Lithuanian composer Mikolajus Kosntantinas Čiurlionis (1875-1911) was the son of an organist and started the musical school of Polish Prince Michał Ogiński in Plungė before attending the Warsaw Music Institute at age 19. He started as a piano student, then took up composition. Further study in composition in Leipzig was with Carl Reinecke and Salomon Jadassohn, who had been a student of Liszt’s. In 1902, he took up art, attending the Warsaw Drawing School and the School of Fine Arts.
When he returned to Lithuania after 1905, when the Russian Revolution had led to lessened restrictions on the cultural minorities of Russia, he learned Lithuanian (he had spoken Polish before) and became heavily involved in Lithuanian nationalism, particularly through the national choral movement and folk music. He also participated as an artist, contributing to the First Exhibition of Lithuanian Art that took place in 1907 in Vileišis Palace, Vilnius. He married Sofija Kymantaitė (1886–1958), an art critic, in 1909. Also in 1909, he exhibited some of his paintings in St. Petersburg. Returning, he fell in to a deep depression and was hospitalized in a psychiatric hospital north of Warsaw in early 1910. He remained there until his death of pneumonia in 1911, age 35.
One of the contributing factors to his art was the fact that he had synaesthesia, and heard colours. Many of his art works bear musical names, including 7 3-and 4-painting Sonata cycles, a 10-painting cycle called Fantasies, a 7-painting cycle called Funeral Symphony, and diptych entitled Prelude and Fugue. As an artist at the end of the 19th century, he contributed to both symbolism and art nouveau and was a pioneer of abstract art in Europe.
In his brief life, he wrote nearly 350 pieces of music and created over 400 paintings. His early music, written when he was still closely associated with Warsaw, show a fascination with Chopin and, at the same time, exploration of new ways of polyphonic thinking. In his later music, he shows an interest in tone rows, the predecessor of serialism, a focus on the outer voices to match the visual stability of his paintings. His sister, Jadvyga Čiurlionytė, was the first to organize his work into opus numbers. The majority of his music was for piano or vocal ensembles, with a small amount of orchestral writing.
His two symphonic poems, In the Forest (1901) and The Sea (1907) are his most important orchestral works.
In the Forest was begun in 1900, just before Čiurlionis went to Leipzig. We can hear his turn-of-the-century influences with both Finnish music, as using Sibelius as an example, and German music, when he’s using the orchestra in ways that are ‘evocative but never mere narrative.’
In a letter to his fiancée, Sofija Kymantaitė, written in 1908 when he was in St Petersburg for his art show, Čiurlionis wrote: ‘I would like to create a symphony from the murmur of waves, the rustling of centenary forest, the shimmering of the stars, our little songs and my unending longing.’ And there, in one sentence, he summarized all he’d been doing: combining ‘sound and colour in a single work of art’ and capturing in it both the grandeur of nature and the soul of Lithuania.
He wrote In the Forest in just 12 days.

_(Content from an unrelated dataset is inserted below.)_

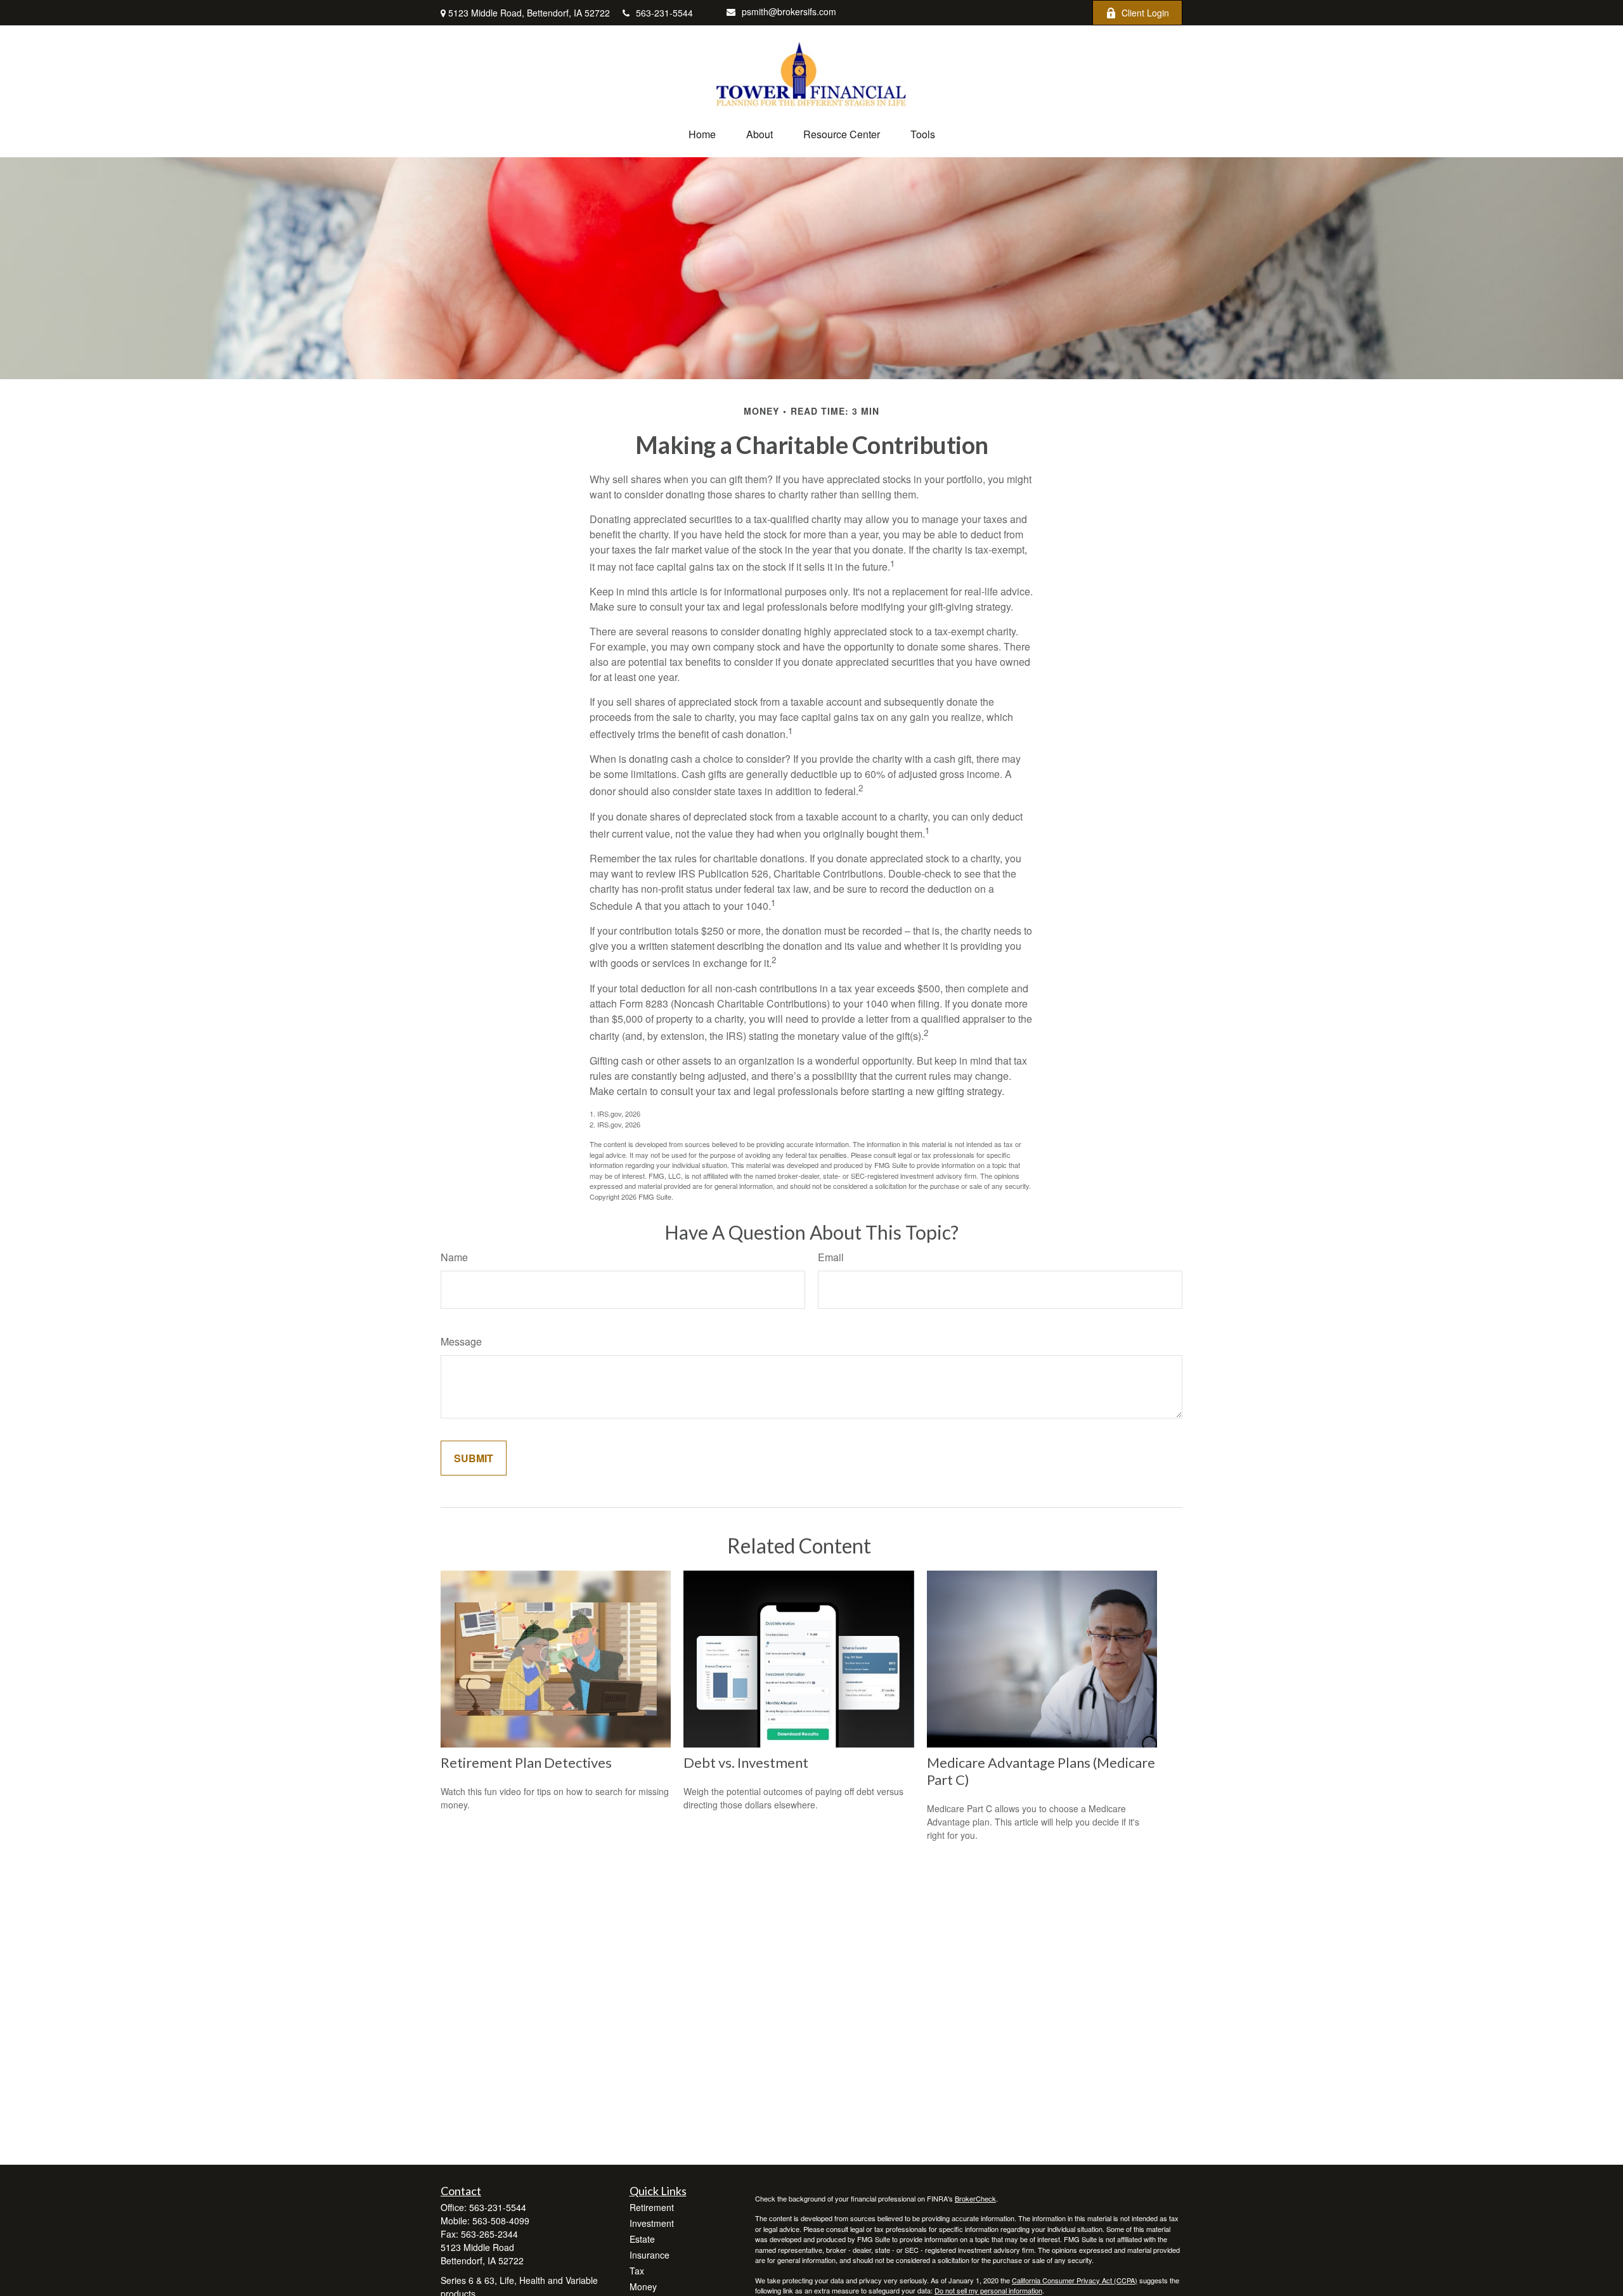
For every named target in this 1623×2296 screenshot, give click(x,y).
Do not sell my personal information (988, 2290)
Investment (652, 2223)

Orchestration, however, took some months. He wrote that he heard in the ‘soft, wide chords’ that opened the piece the ‘soft and wide rustle of the Lithuanian pines.’
Mikolajus Kosntantinas Čiurlionis: Miške (In the Forest) (Lithuanian National Symphony Orchestra; Modestas Pitrėnas, cond.)

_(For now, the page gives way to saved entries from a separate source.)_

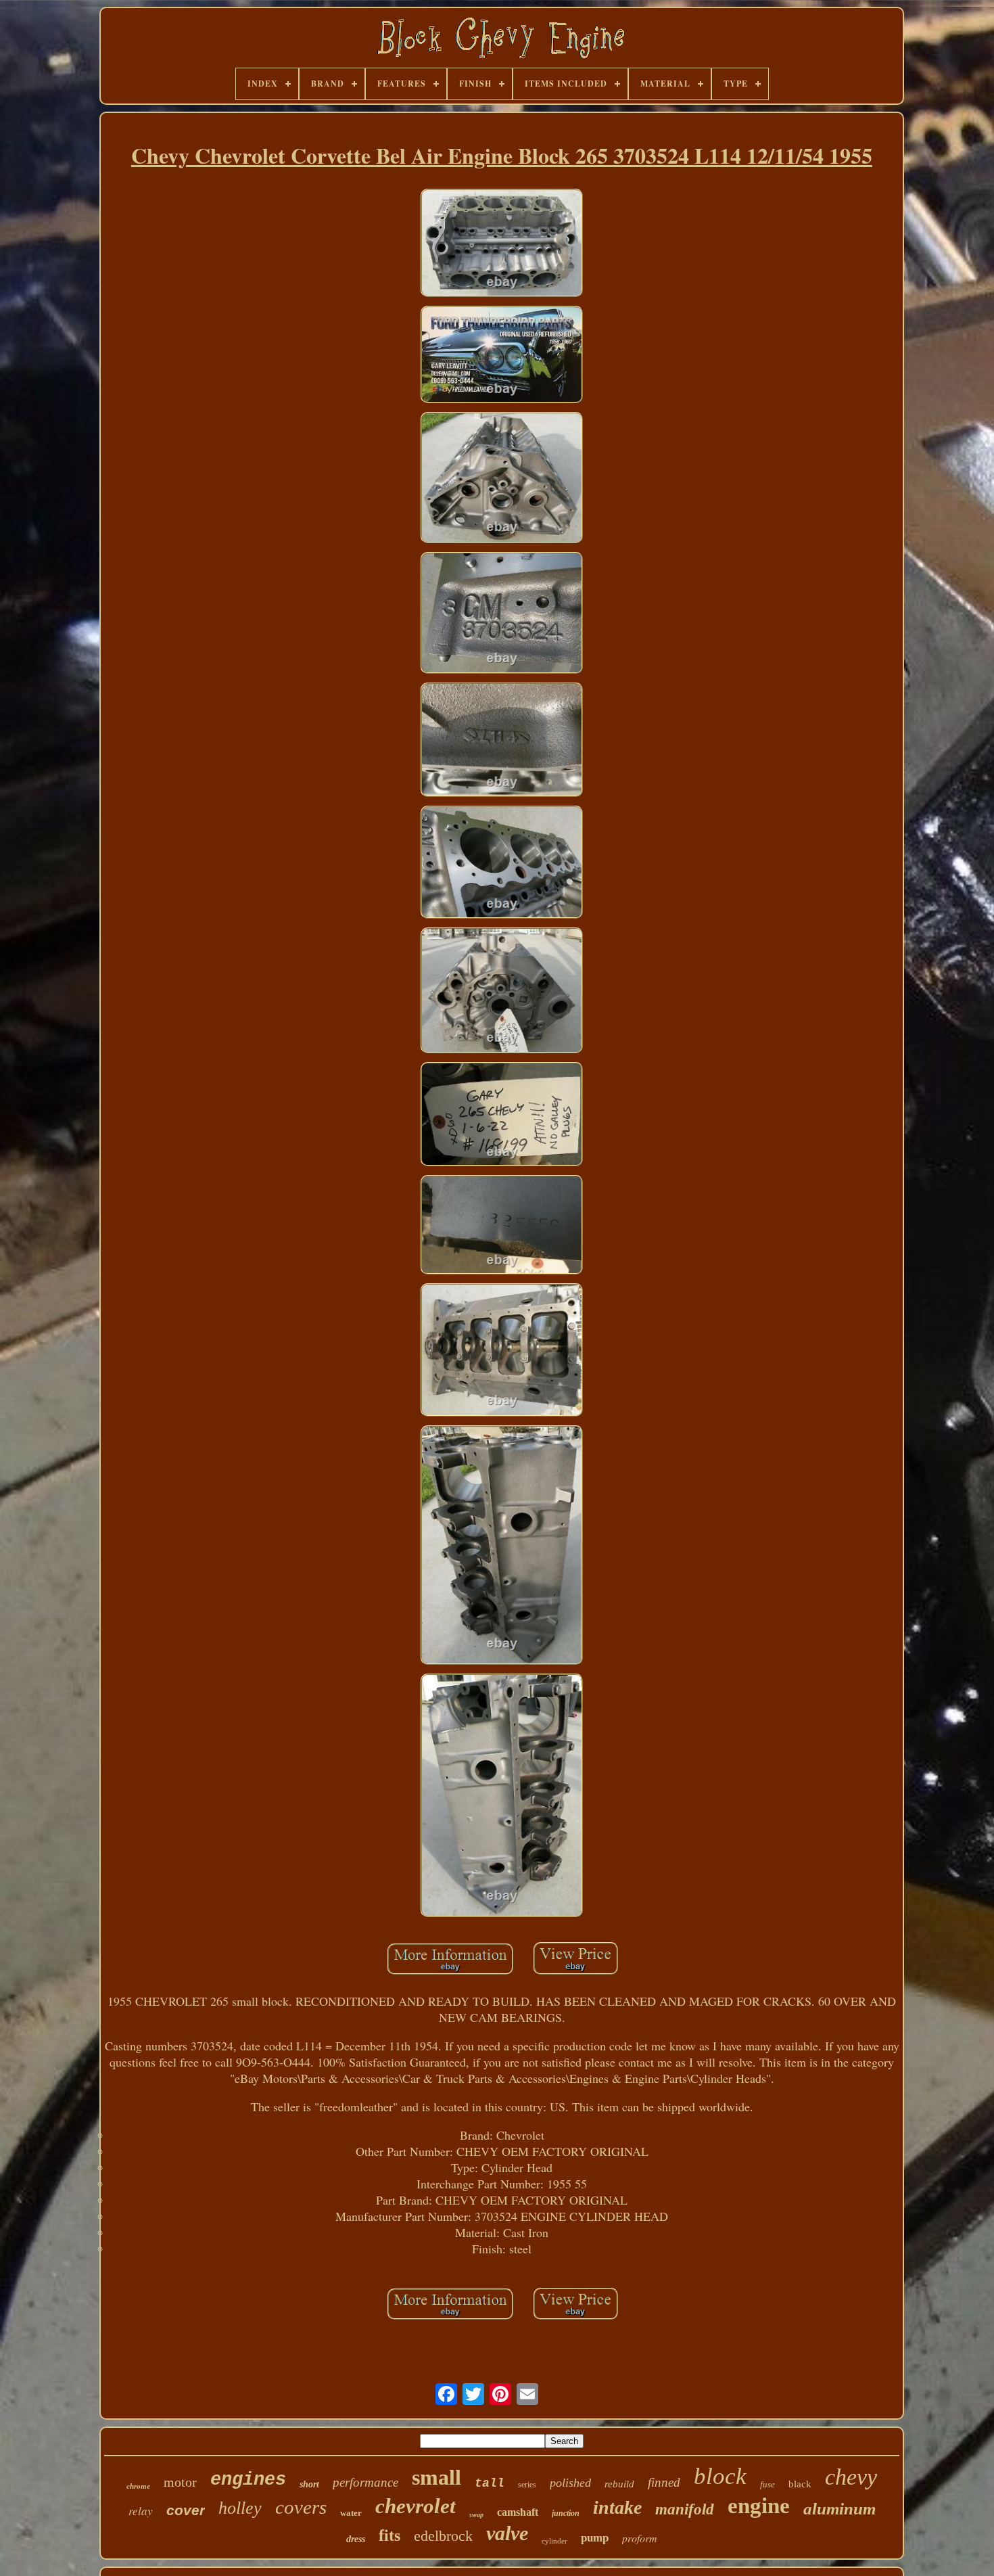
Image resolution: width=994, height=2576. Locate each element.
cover (185, 2510)
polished (570, 2482)
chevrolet (415, 2506)
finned (664, 2482)
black (799, 2484)
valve (507, 2533)
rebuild (619, 2484)
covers (301, 2507)
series (527, 2484)
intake (617, 2507)
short (309, 2484)
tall (489, 2483)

Čiurlionis’ larger work was The Sea, written for large orchestra and organ. The organ may come from his study of Strauss while in Warsaw, where Strauss used it to such effect in Also sprach zarthustra at a concert that Čiurlionis attended. Although the initial work on the piece went quickly, it was some 4 years before it was complete. This was because of his concurrent study of painting and the orchestral piece was set aside time and again.

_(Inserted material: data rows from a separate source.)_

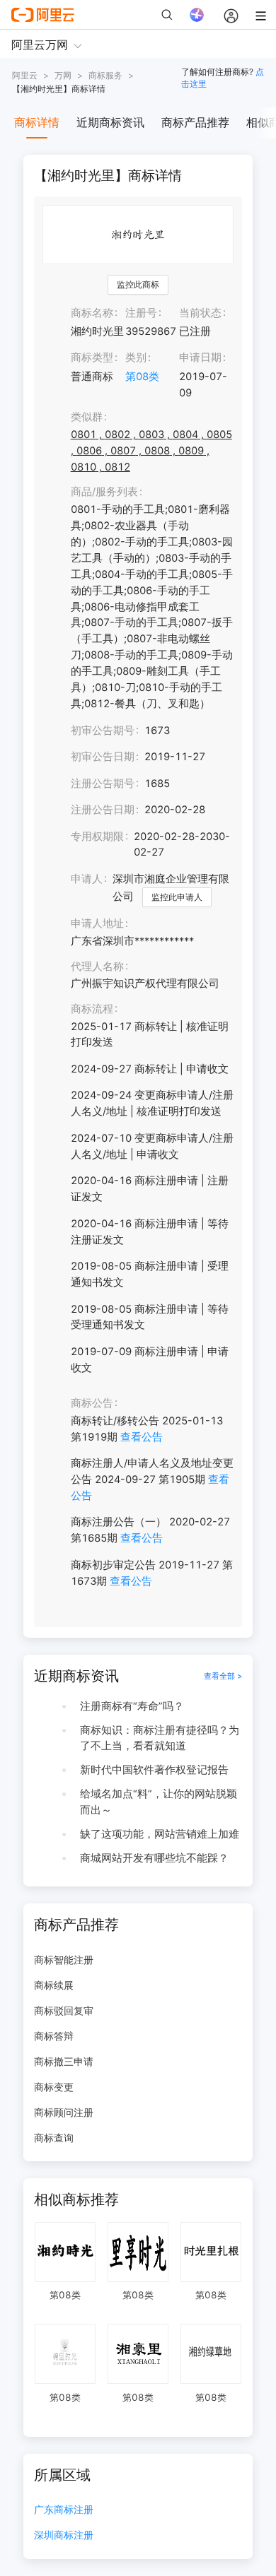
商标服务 (105, 75)
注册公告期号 (102, 783)
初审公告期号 (102, 730)
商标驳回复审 (63, 2010)
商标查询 (54, 2138)
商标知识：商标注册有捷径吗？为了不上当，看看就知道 (159, 1738)
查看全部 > (223, 1676)
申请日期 (200, 357)
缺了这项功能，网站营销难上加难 (159, 1834)
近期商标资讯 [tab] (110, 122)
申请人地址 (97, 923)
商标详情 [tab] (36, 122)
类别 (135, 357)
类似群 (87, 416)
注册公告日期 (102, 809)
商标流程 (92, 1009)
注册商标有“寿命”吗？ (132, 1706)
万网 (62, 75)
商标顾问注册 (63, 2112)
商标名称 (92, 313)
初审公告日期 (102, 756)
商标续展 (54, 1985)
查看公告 (141, 1437)
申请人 (87, 879)
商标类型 (92, 357)
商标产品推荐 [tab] (195, 122)
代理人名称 (97, 966)
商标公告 (92, 1403)
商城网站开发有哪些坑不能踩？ (154, 1858)
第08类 (142, 376)
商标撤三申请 (63, 2061)
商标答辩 (54, 2036)
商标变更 (54, 2087)
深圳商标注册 (63, 2535)
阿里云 (25, 75)
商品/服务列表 (104, 491)
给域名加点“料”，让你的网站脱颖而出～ (158, 1802)
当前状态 (200, 313)
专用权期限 (97, 836)
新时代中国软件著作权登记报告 (154, 1769)
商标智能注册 (63, 1960)
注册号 (141, 313)
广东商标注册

Mikolajus Kosntantinas Čiurlionis: Jūra (The Sea) (Lithuanian National Symphony Orchestra; Modestas Pitrėnas, cond.)
The Sea was not performed in Čiurlionis’ lifetime, achieving its premiere only in 1936 because of the size of the orchestra required. At its premiere, the work had been cut by some 45 measures at its climax. It wasn’t until 2000 that critical editions of both these works were assembled from their original manuscripts, with the later cuts disposed of.
Both works are important to Lithuanian music history. In the Forest was the first work of Lithuanian professional academic music and The Sea is ‘an unsurpassed peak in the history of Lithuanian symphonic literature.’ Čiurlionis’ early death resulted in many works existing only in sketch form, incomplete. What we do have, however, is a tantalizing hint of what could have been.